I haven’t seen III yet. I haven’t read the books. I have trouble with the transition of Michael. He starts as the guy who wants out from the family, and who describes them (in the initial wedding scene, to Kay) as if they are from a criminal culture he feels alien from. He starts out as the guy who at considerable familial cost volunteers to join the army, despite coming from a family culture that (as Sonny puts it) thinks anyone who volunteers to risk their life for strangers is a sap. In other words, he seems to have real principles.
I understand how he then has little choice but to step up when Vito and Sonny are killed, but what doesn’t seem to fit with the early indications of his character is why he doesn’t merely step into the role in a minimal way and then wind it back. Instead he turns it up to eleven.
I guess the corrupting nature of his situation is the point of the series, but (to get back to the OP) it would help make it more believable for me if GF1 included maybe at least one element (prior to the deaths of Vito and Sonny) that painted Michael as a little more ambiguous in character. Give him a hint of dark side. It would make the rest more believable for me.
… and I guess you might say that the hint of his dark side is his volunteering to make the hit on Sollozzo and McCluskey, but really that is a hot headed thing he agrees to do in direct revenge of his father. It isn’t something that shows that what I interpreted as his basic distaste for the family business was corruptible.
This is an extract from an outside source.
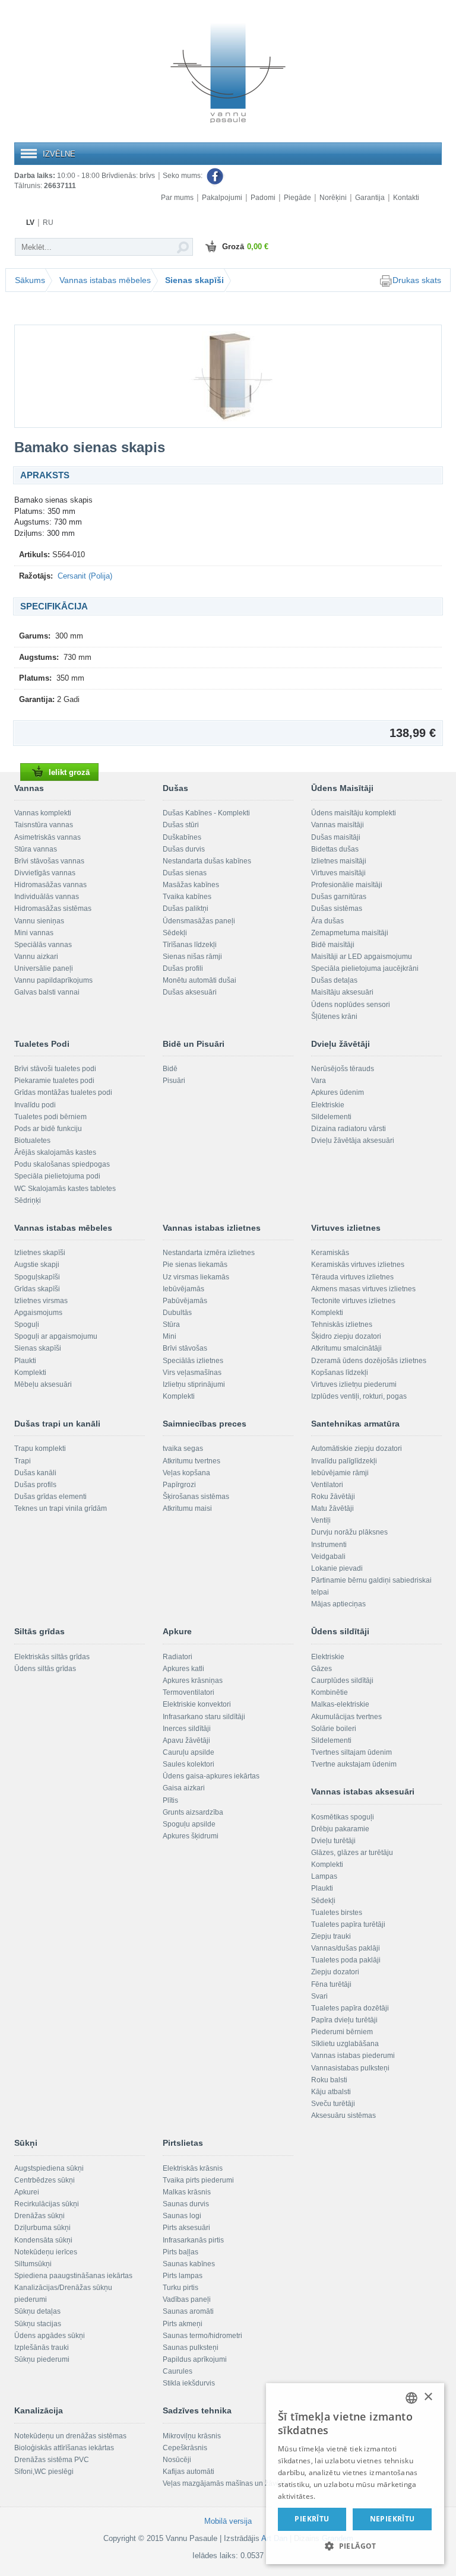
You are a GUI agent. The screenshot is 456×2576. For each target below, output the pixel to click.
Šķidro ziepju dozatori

You articulated my only complaint with GF1 better than I could, it reminded me of Revenge Of The Sith where Anakin’s turn to Vader made no sense, one small step to baby killing(literally!).
I doubt he had any expectation of undertaking a suicide mission, he just got unlucky. Michael’s bodyguard was a professional assassin imported from Sicily specifically to give Michael a weapon he could trust close to absolutely after the failed assassination attempt on his own life ( i.e. he couldn’t be 100% sure of his own guys ). He was doing just fine at eliminating Roth and Ola, but the Cuban military rushed security to the room before he could finish smothering Roth and he got caught.
If you’re talking about the first guy (who wore black while in Cuba), I don’t think it was a kamikaze - he just got caught.
If you’re talking about the second guy (who met Roth at the airport), I seem to recall something where it was discussed that the man who was to shoot Roth had to have nothing to lose - i.e., he was already terminal from cancer, or he was due to be rubbed out but this was his chance to make amends.